-------- Entries supplied --------

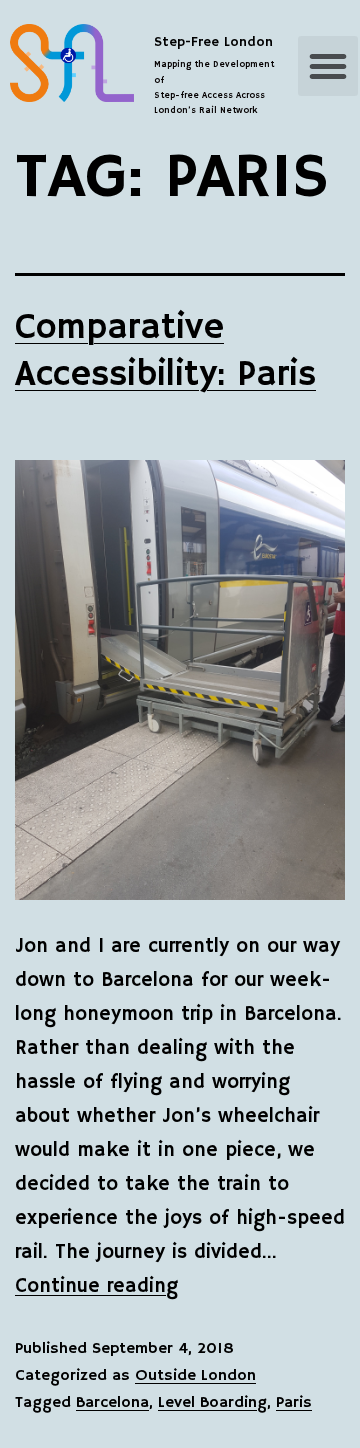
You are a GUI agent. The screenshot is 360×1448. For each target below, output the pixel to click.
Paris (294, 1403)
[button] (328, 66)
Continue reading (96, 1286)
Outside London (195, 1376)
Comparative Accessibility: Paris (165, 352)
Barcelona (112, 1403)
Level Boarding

--------
-------- Entries supplied --------

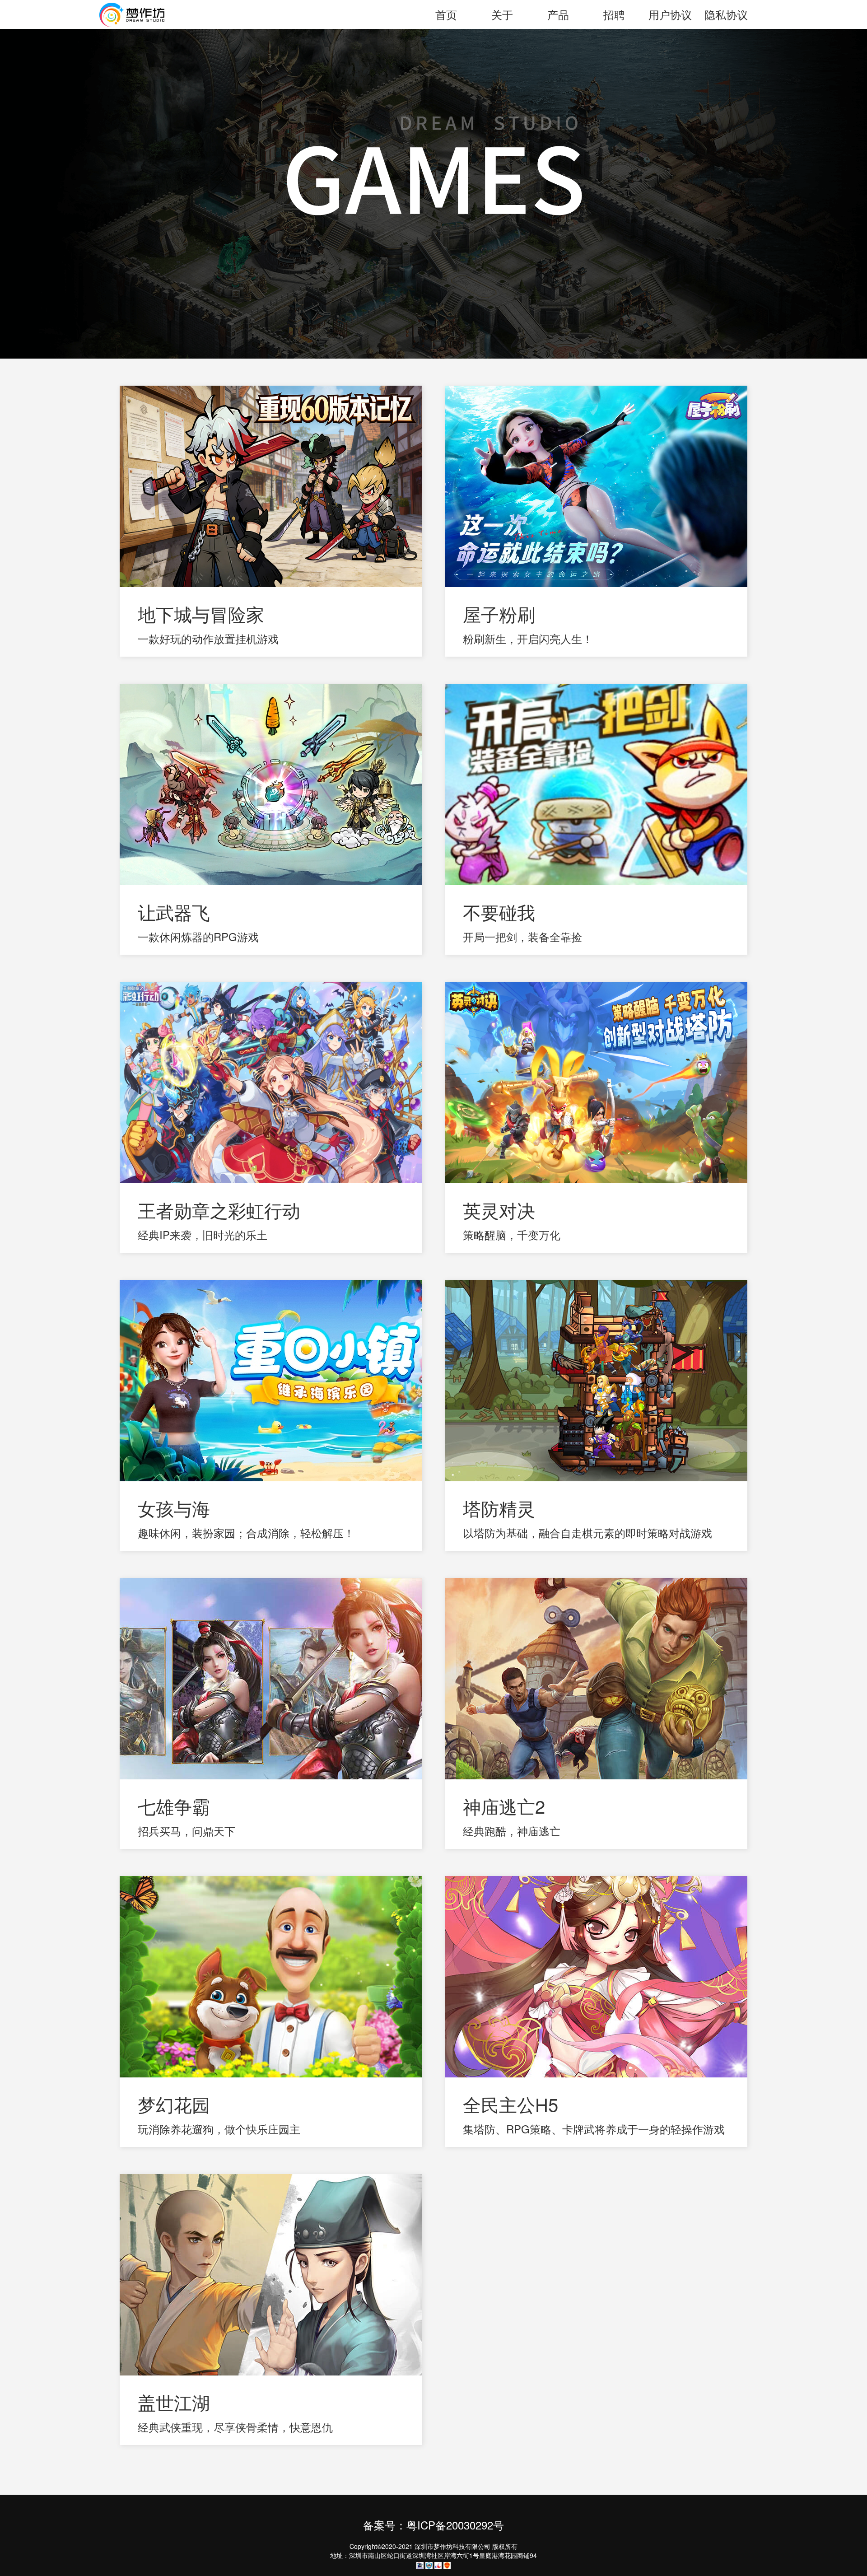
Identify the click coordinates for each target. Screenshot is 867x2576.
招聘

--------
-------- Entries supplied --------

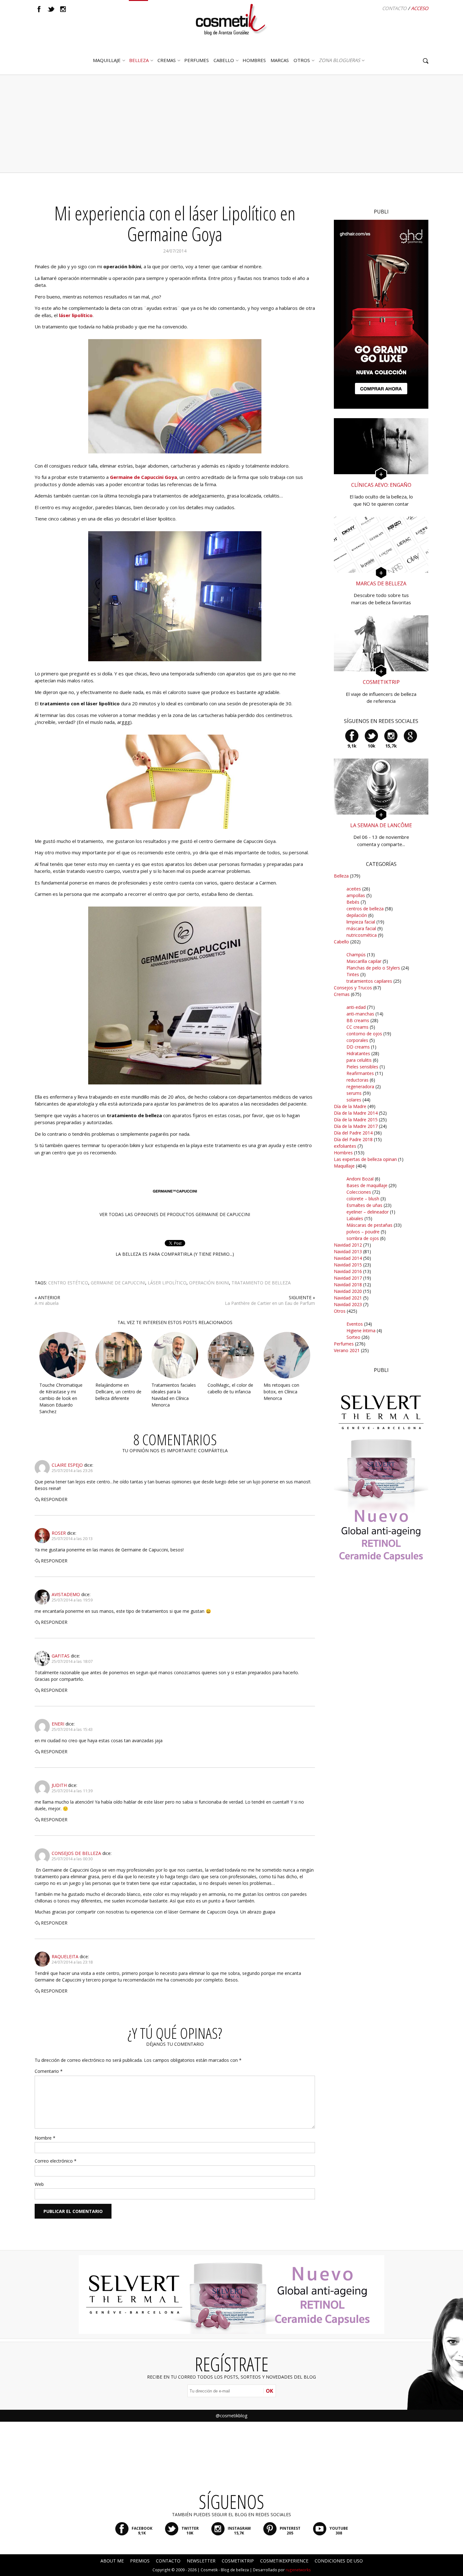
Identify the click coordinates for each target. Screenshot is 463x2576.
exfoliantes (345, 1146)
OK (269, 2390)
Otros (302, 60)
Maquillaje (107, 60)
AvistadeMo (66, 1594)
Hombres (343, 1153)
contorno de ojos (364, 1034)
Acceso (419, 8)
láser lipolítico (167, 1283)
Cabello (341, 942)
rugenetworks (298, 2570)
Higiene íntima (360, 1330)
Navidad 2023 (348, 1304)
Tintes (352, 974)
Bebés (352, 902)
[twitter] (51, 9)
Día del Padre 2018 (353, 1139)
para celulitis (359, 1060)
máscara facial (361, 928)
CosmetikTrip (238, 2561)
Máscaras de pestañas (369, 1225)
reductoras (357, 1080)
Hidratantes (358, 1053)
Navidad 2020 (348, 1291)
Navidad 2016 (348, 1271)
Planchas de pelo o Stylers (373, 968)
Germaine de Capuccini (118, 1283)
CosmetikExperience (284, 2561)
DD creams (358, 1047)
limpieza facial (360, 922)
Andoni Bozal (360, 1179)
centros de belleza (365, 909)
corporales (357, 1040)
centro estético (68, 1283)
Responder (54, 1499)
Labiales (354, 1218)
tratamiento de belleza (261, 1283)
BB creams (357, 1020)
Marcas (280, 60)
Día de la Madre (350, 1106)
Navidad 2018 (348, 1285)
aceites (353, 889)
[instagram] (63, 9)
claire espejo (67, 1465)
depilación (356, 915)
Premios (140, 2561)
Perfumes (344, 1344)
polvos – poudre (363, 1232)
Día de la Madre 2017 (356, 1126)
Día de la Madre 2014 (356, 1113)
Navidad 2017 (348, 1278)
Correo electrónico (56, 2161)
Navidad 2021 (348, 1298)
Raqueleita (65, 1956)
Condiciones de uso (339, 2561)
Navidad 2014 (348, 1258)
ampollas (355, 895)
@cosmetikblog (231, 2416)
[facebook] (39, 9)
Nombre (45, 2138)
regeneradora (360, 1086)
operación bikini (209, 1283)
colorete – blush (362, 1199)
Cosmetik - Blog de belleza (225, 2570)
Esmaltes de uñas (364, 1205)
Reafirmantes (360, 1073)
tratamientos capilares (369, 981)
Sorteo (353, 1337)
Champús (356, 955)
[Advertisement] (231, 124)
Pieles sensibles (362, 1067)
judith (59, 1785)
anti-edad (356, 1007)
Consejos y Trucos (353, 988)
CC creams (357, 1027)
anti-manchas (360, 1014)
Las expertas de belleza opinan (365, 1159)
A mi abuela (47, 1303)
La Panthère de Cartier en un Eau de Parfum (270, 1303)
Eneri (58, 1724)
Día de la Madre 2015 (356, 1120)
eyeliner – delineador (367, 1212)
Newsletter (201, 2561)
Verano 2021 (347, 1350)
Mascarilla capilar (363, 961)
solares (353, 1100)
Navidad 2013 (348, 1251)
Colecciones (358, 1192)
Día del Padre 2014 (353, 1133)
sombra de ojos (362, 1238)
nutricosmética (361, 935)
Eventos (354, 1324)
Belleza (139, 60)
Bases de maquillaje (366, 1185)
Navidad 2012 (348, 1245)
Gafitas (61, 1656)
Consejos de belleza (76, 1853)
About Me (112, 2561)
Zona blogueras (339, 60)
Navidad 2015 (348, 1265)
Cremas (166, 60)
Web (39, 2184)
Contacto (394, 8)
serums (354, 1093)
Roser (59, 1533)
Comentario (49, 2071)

--------

Exercise
Word for word, restate the lines of the listing above starting at the line with "Maquillaje (107, 60)" and ending at the line with "Verano 2021 (347, 1350)", and nothing outside them.

Written reply
Maquillaje (107, 60)
AvistadeMo (66, 1594)
Hombres (343, 1153)
contorno de ojos (364, 1034)
Acceso (419, 8)
láser lipolítico (167, 1283)
Cabello (341, 942)
rugenetworks (298, 2570)
Higiene íntima (360, 1330)
Navidad 2023 (348, 1304)
Tintes (352, 974)
Bebés (352, 902)
[twitter] (51, 9)
Día del Padre 2018 (353, 1139)
para celulitis (359, 1060)
máscara facial (361, 928)
CosmetikTrip (238, 2561)
Máscaras de pestañas (369, 1225)
reductoras (357, 1080)
Hidratantes (358, 1053)
Navidad 2020 (348, 1291)
Navidad 2016 (348, 1271)
Planchas de pelo o Stylers (373, 968)
Germaine de Capuccini (118, 1283)
CosmetikExperience (284, 2561)
DD creams (358, 1047)
limpieza facial (360, 922)
Andoni Bozal (360, 1179)
centros de belleza (365, 909)
corporales (357, 1040)
centro estético (68, 1283)
Responder (54, 1499)
Labiales (354, 1218)
tratamiento de belleza (261, 1283)
BB creams (357, 1020)
Marcas (280, 60)
Día de la Madre (350, 1106)
Navidad 2018 (348, 1285)
aceites (353, 889)
[instagram] (63, 9)
claire espejo (67, 1465)
depilación (356, 915)
Premios (140, 2561)
Perfumes (344, 1344)
polvos – poudre (363, 1232)
Día de la Madre 2017 (356, 1126)
Día de la Madre 2014 (356, 1113)
Navidad 2017 (348, 1278)
Correo electrónico (56, 2161)
Navidad 2021 (348, 1298)
Raqueleita (65, 1956)
Condiciones de uso (339, 2561)
Navidad 2014 (348, 1258)
ampollas (355, 895)
@cosmetikblog (231, 2416)
[facebook] (39, 9)
Nombre (45, 2138)
regeneradora (360, 1086)
operación bikini (209, 1283)
colorete – blush (362, 1199)
Cosmetik - Blog de belleza (225, 2570)
Esmaltes de uñas (364, 1205)
Reafirmantes (360, 1073)
tratamientos capilares (369, 981)
Sorteo (353, 1337)
Champús (356, 955)
[Advertisement] (231, 124)
Pieles sensibles (362, 1067)
judith (59, 1785)
anti-edad (356, 1007)
Consejos y Trucos (353, 988)
CC creams (357, 1027)
anti-manchas (360, 1014)
Las expertas de belleza opinan (365, 1159)
A mi abuela (47, 1303)
La Panthère de Cartier en un Eau de Parfum (270, 1303)
Eneri (58, 1724)
Día de la Madre 2015 (356, 1120)
eyeliner – delineador (367, 1212)
Newsletter (201, 2561)
Verano 2021 (347, 1350)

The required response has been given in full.